RECORDS PROVIDED below:

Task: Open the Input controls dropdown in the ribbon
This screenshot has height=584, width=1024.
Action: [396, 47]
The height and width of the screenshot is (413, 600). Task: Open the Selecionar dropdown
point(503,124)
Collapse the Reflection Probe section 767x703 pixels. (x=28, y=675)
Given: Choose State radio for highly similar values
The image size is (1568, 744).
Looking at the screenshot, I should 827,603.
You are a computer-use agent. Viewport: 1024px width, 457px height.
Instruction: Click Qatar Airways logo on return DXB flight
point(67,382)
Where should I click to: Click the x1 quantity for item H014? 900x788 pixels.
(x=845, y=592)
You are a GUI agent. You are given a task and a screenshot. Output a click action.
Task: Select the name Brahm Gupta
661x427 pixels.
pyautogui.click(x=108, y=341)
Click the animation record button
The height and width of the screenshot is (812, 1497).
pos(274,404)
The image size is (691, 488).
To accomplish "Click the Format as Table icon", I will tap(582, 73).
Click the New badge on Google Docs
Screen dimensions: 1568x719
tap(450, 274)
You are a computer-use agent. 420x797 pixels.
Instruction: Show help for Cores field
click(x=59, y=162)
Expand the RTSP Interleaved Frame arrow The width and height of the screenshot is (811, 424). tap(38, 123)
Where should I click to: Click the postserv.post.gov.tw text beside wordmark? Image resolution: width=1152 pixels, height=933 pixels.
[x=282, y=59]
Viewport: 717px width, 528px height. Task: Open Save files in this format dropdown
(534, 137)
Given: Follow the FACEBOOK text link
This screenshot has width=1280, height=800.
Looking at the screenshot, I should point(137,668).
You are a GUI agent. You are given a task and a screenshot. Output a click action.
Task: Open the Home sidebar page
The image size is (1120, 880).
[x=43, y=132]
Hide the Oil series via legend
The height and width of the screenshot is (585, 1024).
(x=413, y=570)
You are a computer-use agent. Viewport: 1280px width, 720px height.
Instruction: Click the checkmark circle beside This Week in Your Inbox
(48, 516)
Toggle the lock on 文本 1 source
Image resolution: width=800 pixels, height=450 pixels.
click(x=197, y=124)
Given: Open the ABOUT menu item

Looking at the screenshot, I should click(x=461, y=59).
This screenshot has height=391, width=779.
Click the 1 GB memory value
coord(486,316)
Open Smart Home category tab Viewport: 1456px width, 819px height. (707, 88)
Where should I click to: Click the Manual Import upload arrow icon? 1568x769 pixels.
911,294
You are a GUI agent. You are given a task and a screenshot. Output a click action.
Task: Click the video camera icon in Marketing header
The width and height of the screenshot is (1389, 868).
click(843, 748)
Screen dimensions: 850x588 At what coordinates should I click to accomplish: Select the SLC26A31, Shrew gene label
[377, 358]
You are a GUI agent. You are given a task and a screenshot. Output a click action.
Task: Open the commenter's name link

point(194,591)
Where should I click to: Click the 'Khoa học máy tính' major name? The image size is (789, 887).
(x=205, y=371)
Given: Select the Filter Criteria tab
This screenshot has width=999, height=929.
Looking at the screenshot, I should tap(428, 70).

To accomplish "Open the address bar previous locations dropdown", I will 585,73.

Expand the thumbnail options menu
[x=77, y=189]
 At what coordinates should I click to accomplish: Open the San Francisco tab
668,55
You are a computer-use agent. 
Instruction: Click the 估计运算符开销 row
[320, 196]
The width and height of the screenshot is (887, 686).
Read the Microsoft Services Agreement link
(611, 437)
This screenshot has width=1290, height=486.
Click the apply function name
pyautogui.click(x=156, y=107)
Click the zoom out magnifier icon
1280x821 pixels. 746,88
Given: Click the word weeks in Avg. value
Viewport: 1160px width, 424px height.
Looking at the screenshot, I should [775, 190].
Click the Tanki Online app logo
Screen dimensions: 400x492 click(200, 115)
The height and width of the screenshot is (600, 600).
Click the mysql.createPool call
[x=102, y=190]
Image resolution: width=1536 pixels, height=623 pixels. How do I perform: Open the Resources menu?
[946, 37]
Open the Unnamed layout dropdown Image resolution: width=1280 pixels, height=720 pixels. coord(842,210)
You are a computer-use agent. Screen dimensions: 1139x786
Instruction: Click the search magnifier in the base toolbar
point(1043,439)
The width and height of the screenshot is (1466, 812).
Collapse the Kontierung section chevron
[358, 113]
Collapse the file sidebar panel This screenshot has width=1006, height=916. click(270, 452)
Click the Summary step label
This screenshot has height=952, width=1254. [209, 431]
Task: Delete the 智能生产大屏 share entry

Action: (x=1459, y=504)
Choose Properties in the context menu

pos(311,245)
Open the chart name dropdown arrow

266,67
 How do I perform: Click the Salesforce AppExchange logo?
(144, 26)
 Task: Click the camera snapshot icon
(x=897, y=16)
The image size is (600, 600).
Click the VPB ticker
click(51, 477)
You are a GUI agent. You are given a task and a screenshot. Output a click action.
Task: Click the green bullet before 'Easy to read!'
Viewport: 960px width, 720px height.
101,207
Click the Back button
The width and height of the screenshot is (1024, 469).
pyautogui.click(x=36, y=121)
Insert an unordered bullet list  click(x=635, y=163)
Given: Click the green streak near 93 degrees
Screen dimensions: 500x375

End of RECORDS PROVIDED.

PROBLEM:
Repeat the listing above line by line, exactly as written.

YOUR SOLUTION:
Task: Open the Input controls dropdown in the ribbon
This screenshot has height=584, width=1024.
Action: [396, 47]
The height and width of the screenshot is (413, 600). Task: Open the Selecionar dropdown
point(503,124)
Collapse the Reflection Probe section 767x703 pixels. (x=28, y=675)
Given: Choose State radio for highly similar values
The image size is (1568, 744).
Looking at the screenshot, I should 827,603.
You are a computer-use agent. Viewport: 1024px width, 457px height.
Instruction: Click Qatar Airways logo on return DXB flight
point(67,382)
Where should I click to: Click the x1 quantity for item H014? 900x788 pixels.
(x=845, y=592)
You are a GUI agent. You are given a task and a screenshot. Output a click action.
Task: Select the name Brahm Gupta
661x427 pixels.
pyautogui.click(x=108, y=341)
Click the animation record button
The height and width of the screenshot is (812, 1497).
pos(274,404)
The image size is (691, 488).
To accomplish "Click the Format as Table icon", I will tap(582, 73).
Click the New badge on Google Docs
Screen dimensions: 1568x719
tap(450, 274)
You are a computer-use agent. 420x797 pixels.
Instruction: Show help for Cores field
click(x=59, y=162)
Expand the RTSP Interleaved Frame arrow The width and height of the screenshot is (811, 424). tap(38, 123)
Where should I click to: Click the postserv.post.gov.tw text beside wordmark? Image resolution: width=1152 pixels, height=933 pixels.
[x=282, y=59]
Viewport: 717px width, 528px height. Task: Open Save files in this format dropdown
(534, 137)
Given: Follow the FACEBOOK text link
This screenshot has width=1280, height=800.
Looking at the screenshot, I should point(137,668).
You are a GUI agent. You are given a task and a screenshot. Output a click action.
Task: Open the Home sidebar page
The image size is (1120, 880).
[x=43, y=132]
Hide the Oil series via legend
The height and width of the screenshot is (585, 1024).
(x=413, y=570)
You are a computer-use agent. Viewport: 1280px width, 720px height.
Instruction: Click the checkmark circle beside This Week in Your Inbox
(48, 516)
Toggle the lock on 文本 1 source
Image resolution: width=800 pixels, height=450 pixels.
click(x=197, y=124)
Given: Open the ABOUT menu item

Looking at the screenshot, I should click(x=461, y=59).
This screenshot has height=391, width=779.
Click the 1 GB memory value
coord(486,316)
Open Smart Home category tab Viewport: 1456px width, 819px height. (707, 88)
Where should I click to: Click the Manual Import upload arrow icon? 1568x769 pixels.
911,294
You are a GUI agent. You are given a task and a screenshot. Output a click action.
Task: Click the video camera icon in Marketing header
The width and height of the screenshot is (1389, 868).
click(843, 748)
Screen dimensions: 850x588 At what coordinates should I click to accomplish: Select the SLC26A31, Shrew gene label
[377, 358]
You are a GUI agent. You are given a task and a screenshot. Output a click action.
Task: Open the commenter's name link

point(194,591)
Where should I click to: Click the 'Khoa học máy tính' major name? The image size is (789, 887).
(x=205, y=371)
Given: Select the Filter Criteria tab
This screenshot has width=999, height=929.
Looking at the screenshot, I should tap(428, 70).

To accomplish "Open the address bar previous locations dropdown", I will 585,73.

Expand the thumbnail options menu
[x=77, y=189]
 At what coordinates should I click to accomplish: Open the San Francisco tab
668,55
You are a computer-use agent. 
Instruction: Click the 估计运算符开销 row
[320, 196]
The width and height of the screenshot is (887, 686).
Read the Microsoft Services Agreement link
(611, 437)
This screenshot has width=1290, height=486.
Click the apply function name
pyautogui.click(x=156, y=107)
Click the zoom out magnifier icon
1280x821 pixels. 746,88
Given: Click the word weeks in Avg. value
Viewport: 1160px width, 424px height.
Looking at the screenshot, I should [775, 190].
Click the Tanki Online app logo
Screen dimensions: 400x492 click(200, 115)
The height and width of the screenshot is (600, 600).
Click the mysql.createPool call
[x=102, y=190]
Image resolution: width=1536 pixels, height=623 pixels. How do I perform: Open the Resources menu?
[946, 37]
Open the Unnamed layout dropdown Image resolution: width=1280 pixels, height=720 pixels. coord(842,210)
You are a computer-use agent. Screen dimensions: 1139x786
Instruction: Click the search magnifier in the base toolbar
point(1043,439)
The width and height of the screenshot is (1466, 812).
Collapse the Kontierung section chevron
[358, 113]
Collapse the file sidebar panel This screenshot has width=1006, height=916. click(270, 452)
Click the Summary step label
This screenshot has height=952, width=1254. [209, 431]
Task: Delete the 智能生产大屏 share entry

Action: (x=1459, y=504)
Choose Properties in the context menu

pos(311,245)
Open the chart name dropdown arrow

266,67
 How do I perform: Click the Salesforce AppExchange logo?
(144, 26)
 Task: Click the camera snapshot icon
(x=897, y=16)
The image size is (600, 600).
Click the VPB ticker
click(51, 477)
You are a GUI agent. You are given a task and a screenshot. Output a click action.
Task: Click the green bullet before 'Easy to read!'
Viewport: 960px width, 720px height.
101,207
Click the Back button
The width and height of the screenshot is (1024, 469).
pyautogui.click(x=36, y=121)
Insert an unordered bullet list  click(x=635, y=163)
Given: Click the green streak near 93 degrees
Screen dimensions: 500x375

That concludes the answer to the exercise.